We also saw brands build work with DEI at the core. This intentional inclusion I think lays out a blueprint for a more inclusive industry and body of work in the future. 

LBB> Last year one of the winners in the category was Burger King's 'The Stevenage Challenge'. What lessons would you take from that for creating great work in this category?

Caitlin> I think this work shows you the power of work that rallies a community. Fans look for a value exchange with brands. They will immerse themselves in an experience if there is something in it for them - and brands that understand and harness this, as Burger King did, reap the rewards. 

LBB> The other Grand Prix went to Reddit's 'Superb Owl'. What do you take from that?

Caitlin>  The ability for a brand to react quickly and with relevance to an event; whether of their own making, or something happening in culture - is often key to that brand being able to harness the power of social media. Many brands try it and don’t quite hit the mark. So when a brand hits the bullseye, the crowd sings back - and the awards roll in!

LBB> Like PR, it's probably fair to say that every campaign is social these days. How does great creativity ensure it flourishes on social?
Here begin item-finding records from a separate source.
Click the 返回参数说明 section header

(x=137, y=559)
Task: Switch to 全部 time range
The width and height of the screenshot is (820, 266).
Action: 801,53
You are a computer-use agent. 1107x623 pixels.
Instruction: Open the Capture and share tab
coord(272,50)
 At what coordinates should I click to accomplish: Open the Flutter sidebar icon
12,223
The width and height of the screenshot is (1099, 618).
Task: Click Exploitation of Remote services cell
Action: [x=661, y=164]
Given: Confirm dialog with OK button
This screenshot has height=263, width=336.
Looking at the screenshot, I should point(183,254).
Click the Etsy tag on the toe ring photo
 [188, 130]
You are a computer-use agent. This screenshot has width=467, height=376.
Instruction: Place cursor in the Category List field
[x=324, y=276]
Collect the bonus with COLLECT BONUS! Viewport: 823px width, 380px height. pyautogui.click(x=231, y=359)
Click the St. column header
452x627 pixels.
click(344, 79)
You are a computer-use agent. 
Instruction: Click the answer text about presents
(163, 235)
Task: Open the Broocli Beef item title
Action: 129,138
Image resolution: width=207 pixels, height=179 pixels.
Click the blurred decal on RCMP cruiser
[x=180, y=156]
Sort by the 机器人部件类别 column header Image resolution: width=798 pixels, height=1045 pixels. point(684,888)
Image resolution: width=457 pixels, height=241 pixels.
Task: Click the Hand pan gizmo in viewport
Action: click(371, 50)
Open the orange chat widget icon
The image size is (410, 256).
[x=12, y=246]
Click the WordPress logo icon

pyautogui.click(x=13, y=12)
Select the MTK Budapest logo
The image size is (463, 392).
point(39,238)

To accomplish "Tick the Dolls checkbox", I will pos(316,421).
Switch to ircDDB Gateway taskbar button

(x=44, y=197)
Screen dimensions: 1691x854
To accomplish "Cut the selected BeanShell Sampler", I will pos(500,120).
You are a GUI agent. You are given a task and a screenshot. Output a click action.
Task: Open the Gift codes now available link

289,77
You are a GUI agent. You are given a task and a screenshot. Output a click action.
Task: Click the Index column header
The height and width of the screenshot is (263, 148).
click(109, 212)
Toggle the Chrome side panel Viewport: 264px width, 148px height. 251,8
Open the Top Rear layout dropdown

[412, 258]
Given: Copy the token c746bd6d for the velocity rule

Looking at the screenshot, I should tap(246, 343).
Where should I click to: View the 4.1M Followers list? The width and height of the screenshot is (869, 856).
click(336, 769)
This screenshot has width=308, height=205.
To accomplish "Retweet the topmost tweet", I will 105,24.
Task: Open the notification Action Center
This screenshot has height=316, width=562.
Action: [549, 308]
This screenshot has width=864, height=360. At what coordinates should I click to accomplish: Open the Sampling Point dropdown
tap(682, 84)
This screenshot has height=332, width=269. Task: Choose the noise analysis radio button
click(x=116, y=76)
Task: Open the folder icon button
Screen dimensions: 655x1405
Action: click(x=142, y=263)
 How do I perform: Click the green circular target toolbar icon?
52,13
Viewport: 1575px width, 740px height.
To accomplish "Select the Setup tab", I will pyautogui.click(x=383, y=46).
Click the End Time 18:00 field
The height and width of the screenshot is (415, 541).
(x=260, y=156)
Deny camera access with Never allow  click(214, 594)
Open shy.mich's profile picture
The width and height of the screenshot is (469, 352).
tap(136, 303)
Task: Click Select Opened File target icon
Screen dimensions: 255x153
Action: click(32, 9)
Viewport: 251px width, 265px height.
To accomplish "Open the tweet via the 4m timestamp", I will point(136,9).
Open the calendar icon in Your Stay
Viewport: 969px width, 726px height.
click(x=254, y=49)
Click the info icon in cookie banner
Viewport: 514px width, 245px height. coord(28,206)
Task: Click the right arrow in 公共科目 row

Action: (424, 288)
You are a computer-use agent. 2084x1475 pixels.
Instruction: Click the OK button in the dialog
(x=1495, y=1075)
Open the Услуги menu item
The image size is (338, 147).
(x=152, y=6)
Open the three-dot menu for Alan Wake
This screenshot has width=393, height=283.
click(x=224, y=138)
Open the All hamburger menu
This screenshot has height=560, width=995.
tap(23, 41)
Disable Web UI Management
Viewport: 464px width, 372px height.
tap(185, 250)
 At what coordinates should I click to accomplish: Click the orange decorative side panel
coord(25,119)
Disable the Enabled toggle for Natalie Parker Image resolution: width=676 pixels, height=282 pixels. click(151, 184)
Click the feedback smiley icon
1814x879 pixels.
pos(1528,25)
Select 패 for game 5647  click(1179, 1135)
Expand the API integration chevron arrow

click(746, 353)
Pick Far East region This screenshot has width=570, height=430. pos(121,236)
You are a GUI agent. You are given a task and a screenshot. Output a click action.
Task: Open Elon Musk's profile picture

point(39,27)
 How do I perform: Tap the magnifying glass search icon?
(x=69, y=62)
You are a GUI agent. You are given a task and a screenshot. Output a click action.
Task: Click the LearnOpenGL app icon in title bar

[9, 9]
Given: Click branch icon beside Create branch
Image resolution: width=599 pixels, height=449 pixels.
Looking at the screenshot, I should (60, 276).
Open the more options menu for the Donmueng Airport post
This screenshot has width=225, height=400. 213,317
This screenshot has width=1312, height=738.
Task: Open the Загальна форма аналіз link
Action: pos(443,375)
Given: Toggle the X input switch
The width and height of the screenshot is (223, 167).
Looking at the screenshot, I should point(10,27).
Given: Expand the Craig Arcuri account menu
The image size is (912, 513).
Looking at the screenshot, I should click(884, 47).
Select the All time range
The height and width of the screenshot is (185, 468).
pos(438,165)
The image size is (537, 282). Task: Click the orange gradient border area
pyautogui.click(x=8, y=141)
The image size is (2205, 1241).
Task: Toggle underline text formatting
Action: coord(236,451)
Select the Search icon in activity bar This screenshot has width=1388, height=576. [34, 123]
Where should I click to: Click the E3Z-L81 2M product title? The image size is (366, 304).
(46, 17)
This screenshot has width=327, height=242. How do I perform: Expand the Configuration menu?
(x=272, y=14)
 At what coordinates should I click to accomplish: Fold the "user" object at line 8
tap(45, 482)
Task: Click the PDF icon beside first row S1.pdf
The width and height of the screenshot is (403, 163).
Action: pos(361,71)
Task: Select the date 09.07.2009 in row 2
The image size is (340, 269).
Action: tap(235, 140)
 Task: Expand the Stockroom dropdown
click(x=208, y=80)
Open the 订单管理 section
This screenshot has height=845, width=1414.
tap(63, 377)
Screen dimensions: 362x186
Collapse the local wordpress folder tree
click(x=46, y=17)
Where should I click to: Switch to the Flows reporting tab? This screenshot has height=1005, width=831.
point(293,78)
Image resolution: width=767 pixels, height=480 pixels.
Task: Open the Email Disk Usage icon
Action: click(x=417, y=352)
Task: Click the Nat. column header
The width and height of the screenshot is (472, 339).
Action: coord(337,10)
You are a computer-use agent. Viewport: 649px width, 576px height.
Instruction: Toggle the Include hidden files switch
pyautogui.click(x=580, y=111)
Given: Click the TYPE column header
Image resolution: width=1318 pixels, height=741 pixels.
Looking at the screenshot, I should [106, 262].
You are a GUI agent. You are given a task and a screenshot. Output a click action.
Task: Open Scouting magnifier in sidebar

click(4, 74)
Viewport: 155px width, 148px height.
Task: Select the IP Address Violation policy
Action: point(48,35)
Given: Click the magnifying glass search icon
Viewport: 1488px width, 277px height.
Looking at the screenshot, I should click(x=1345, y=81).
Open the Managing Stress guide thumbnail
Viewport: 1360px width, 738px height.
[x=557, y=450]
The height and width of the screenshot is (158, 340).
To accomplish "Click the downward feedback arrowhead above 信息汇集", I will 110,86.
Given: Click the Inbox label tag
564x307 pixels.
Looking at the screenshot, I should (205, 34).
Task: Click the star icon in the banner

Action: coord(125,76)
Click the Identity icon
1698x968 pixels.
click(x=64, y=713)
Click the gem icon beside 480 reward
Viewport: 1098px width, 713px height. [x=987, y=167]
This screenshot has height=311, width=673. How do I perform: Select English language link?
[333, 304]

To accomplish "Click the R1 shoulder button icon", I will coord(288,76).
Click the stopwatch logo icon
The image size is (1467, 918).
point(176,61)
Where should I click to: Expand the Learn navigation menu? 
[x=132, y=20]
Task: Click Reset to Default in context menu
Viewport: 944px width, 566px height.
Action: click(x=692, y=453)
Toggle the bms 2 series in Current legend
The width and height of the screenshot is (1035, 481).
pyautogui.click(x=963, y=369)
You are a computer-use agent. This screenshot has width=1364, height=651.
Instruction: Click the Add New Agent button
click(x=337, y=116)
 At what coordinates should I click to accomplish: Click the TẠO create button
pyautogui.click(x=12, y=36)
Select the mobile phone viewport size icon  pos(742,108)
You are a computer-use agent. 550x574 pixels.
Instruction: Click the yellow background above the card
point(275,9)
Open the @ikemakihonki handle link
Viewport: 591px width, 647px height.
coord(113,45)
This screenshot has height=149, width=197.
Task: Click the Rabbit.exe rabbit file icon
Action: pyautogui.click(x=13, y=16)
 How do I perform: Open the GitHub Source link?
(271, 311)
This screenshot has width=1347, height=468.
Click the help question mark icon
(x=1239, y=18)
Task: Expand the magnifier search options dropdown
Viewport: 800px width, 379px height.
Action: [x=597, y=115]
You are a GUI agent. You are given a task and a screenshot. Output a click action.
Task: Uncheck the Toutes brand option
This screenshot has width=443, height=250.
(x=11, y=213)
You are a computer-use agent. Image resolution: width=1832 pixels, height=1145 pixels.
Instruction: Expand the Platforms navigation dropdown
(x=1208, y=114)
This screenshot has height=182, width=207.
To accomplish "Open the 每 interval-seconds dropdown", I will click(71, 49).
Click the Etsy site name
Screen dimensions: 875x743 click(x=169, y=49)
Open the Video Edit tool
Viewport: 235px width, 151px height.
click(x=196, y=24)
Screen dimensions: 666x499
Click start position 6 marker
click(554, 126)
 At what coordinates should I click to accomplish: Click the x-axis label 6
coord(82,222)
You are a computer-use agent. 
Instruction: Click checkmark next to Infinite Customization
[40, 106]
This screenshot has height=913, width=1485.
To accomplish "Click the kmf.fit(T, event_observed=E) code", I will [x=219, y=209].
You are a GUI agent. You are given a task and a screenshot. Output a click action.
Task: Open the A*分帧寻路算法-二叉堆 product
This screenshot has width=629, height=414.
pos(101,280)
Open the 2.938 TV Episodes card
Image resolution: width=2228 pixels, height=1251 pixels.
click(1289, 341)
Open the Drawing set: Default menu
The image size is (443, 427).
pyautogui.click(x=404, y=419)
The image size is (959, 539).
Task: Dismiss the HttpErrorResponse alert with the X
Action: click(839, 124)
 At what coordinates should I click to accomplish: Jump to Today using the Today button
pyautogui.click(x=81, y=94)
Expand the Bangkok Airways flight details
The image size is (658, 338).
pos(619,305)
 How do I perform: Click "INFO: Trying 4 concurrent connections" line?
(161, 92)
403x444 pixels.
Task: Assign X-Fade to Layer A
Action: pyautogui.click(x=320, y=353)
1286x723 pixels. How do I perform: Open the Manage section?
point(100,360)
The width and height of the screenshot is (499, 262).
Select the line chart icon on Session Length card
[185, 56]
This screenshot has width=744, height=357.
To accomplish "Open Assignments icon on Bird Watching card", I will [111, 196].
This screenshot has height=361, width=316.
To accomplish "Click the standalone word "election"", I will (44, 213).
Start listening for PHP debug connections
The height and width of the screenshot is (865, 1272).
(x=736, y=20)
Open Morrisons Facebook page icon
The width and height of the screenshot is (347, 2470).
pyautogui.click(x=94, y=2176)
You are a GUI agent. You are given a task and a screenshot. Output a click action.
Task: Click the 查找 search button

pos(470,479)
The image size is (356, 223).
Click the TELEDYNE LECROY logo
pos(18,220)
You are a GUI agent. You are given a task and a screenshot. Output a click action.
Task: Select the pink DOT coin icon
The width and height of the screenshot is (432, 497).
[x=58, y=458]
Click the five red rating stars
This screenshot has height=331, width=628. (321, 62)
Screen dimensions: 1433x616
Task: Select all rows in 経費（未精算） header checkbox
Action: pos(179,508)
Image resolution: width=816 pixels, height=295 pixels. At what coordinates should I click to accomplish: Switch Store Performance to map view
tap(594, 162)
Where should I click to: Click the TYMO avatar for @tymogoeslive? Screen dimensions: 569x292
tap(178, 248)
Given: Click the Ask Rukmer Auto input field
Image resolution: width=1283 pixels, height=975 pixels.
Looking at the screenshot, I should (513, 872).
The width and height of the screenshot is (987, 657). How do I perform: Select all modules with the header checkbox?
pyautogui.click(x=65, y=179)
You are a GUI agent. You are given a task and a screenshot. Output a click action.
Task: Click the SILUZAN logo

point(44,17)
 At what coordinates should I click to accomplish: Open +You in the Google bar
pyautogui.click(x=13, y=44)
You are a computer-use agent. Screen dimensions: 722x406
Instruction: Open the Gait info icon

Caitlin> Creative ideas that flourish on social are the ideas that have people’s behaviours, motivations, and passions at the core. But there also needs to be a thread that strongly connects an idea back to the brand. Great creativity that flourishes on social platforms understands the language of the platforms - the brand feels authentic and connected seamlessly to culture, not shoehorned in. 

LBB> On the Influencer side of things, the category is still prone to being sneered at by the industry establishment to some degree. What's the key to overcoming those misconceptions?

Caitlin> Frankly, I think the name ‘Influencer’ may have something to do with that. We’re used to thinking about ‘influencer campaigns’ in a very narrow sense, but what’s actually happening is an absolute renaissance of creativity coming from creators all over the world. They are the most innovative and experimental storytellers on social platforms and they can connect with their communities in a far more meaningful and authentic way than any brand could alone. I am optimistic that this year’s LIONS will reflect this shift from ‘influencer campaigns’ – ones where brands are simply tapping into the reach of online personalities – to the more strategic partnerships that brands are forging with creators, collaborating deeply with them at the forefront of platform innovation and creativity.